Two cases of mathematical secret from the Second World War: Abraham Wald and Alan Turing.
Though apparently technically related (according to Wikipedia), these two cases were actually independent of each other, and the mathematics used for very different purposes.
Some fifty years ago, I read that Bellman optimization principle had
been kept a secret. It took me some time to sort this out, with the
help of the internet, as the information was not fully accurate. But
it was apparently almost true.
Actually, the mathematical technique kept secret was the related work
of Abraham Wald on sequential analysis.
Here is a (hopefully) more accurate version of the story, translated from the
French, from the page 145, in chapter 4 on Dynamic Programming of a Swiss
engineering book: Recherche opérationnelle pour ingénieurs, Volume 2
By Jean-François Hêche, Thomas M. Liebling, Dominique de Werra, PPUR
(Presses Polytechniques et Universitaires Romandes), 2003,ISBN: 2 88074 459 8.
Like most models and methods of Operations Resarch, Dynamic
Programming is, too, a by-product od the Second World War. It is
indeed during that conflict, with the concern of improving the
effectiveness of quality control in the production of ammunition, that
the American mathematician Abraham Wald proposes a new method that he
name sequential analysis. The main idea of his approach resides in
the replacement of traditionnal sampling with fixed size by a process
in which it is decided dynamycally whether the accumulated evidence is
sufficient, or whether, to the contrary, further test must be
performed. This method being particularly efficient, it remains
classified as a military secret even after the war, and it is only in
1947 that it becomes awailable to the public. Very soon afterwards,
at the Rand Corporation of California, independently from Wald, but
also in a military context, Richard Bellman becomes interested in
optimal control, and, more generally, in sequential optimization
problems. He originated the name dynamic programming and made the
methodology known in his reference work of 1957. It is in this book
that Bellman proposes his optimality principle which states that any
shortest path is itself composed of shortest paths.

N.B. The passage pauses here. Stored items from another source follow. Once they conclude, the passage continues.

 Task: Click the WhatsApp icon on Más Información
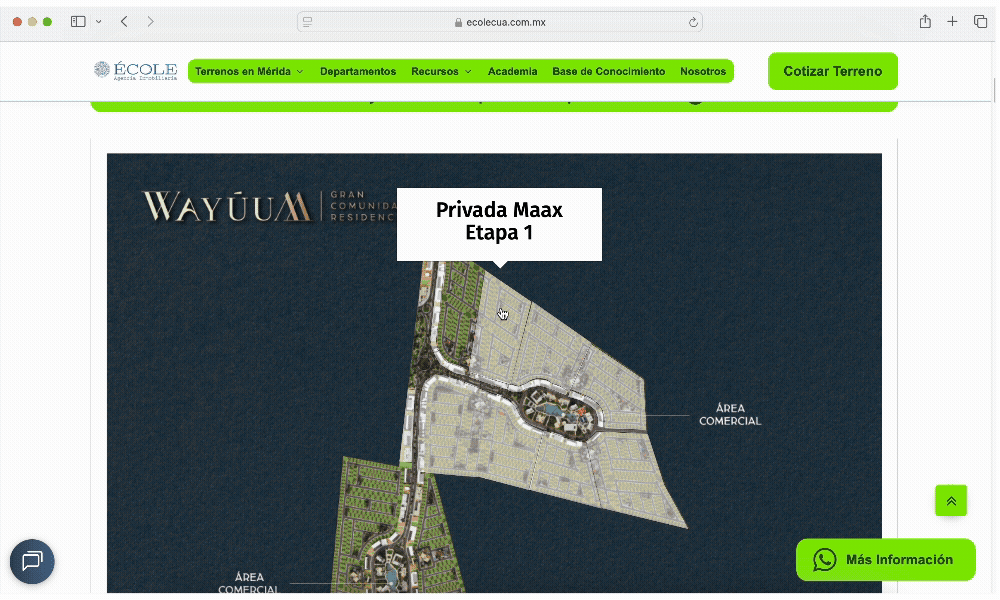pyautogui.click(x=825, y=560)
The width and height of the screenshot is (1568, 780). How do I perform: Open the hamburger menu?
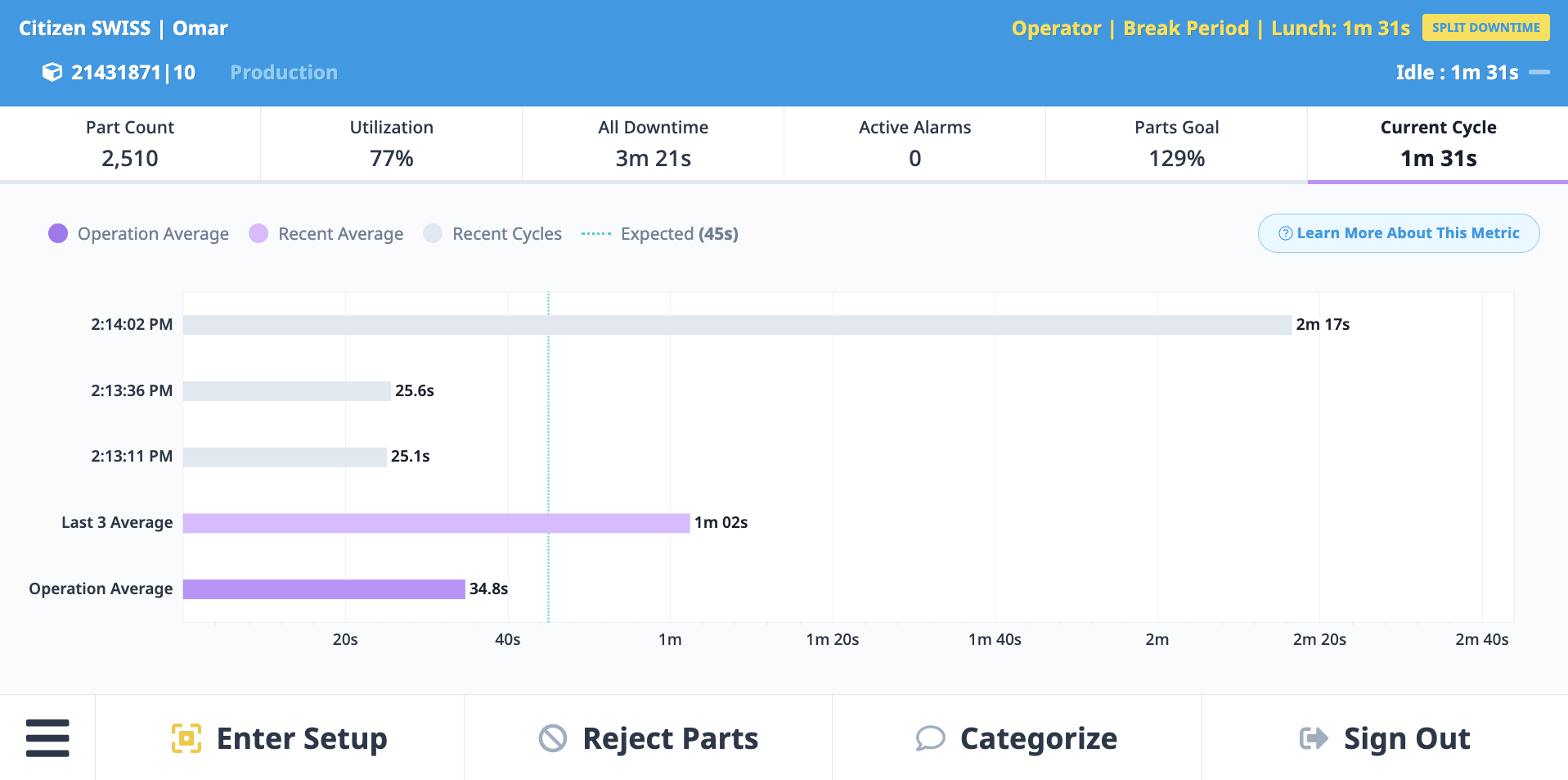coord(47,737)
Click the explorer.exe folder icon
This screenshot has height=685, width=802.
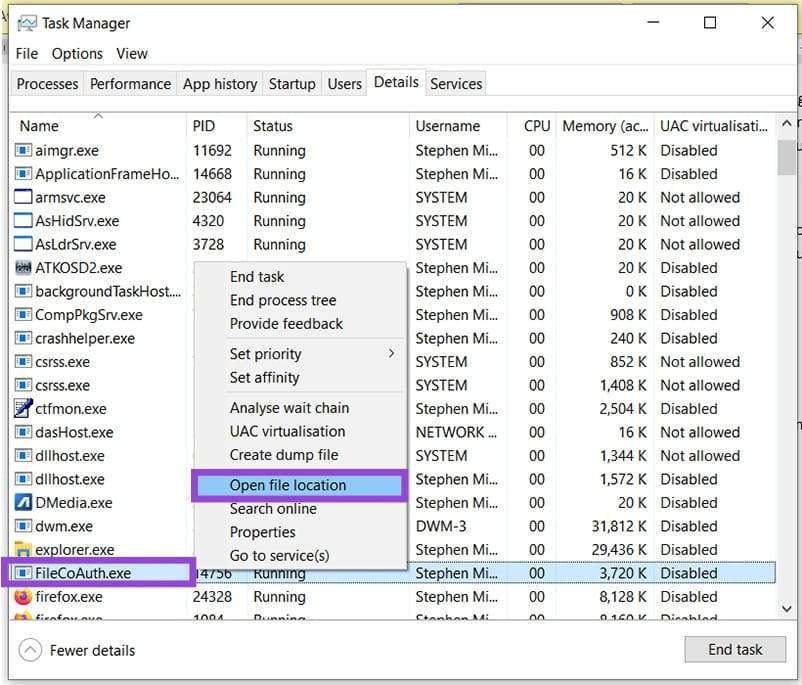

This is confirmed by looking in Wikipedia at the page on sequential
analysis, which lists other contributors, but has no reference to
Bellman principle. I do not know sequential analysis, and cannot
assess at this time whether it is appropriate to disconnect sequential
analysis from the later work of Bellman, as is done in wikipedia.
But this same wikipedia page raises another case of secrecy in mathematics,
concerning a similar approach used by Alan Turing in his cryptographic
work, which remained secret until the 1980s :
A similar approach was independently developed at the same time by
Alan Turing, as part of the Banburismus technique used at Bletchley
Park, to test hypotheses about whether different messages coded by
German Enigma machines should be connected and analysed together. This
work remained secret until the early 1980s.
Boldface used in citations is mine, not from the original text.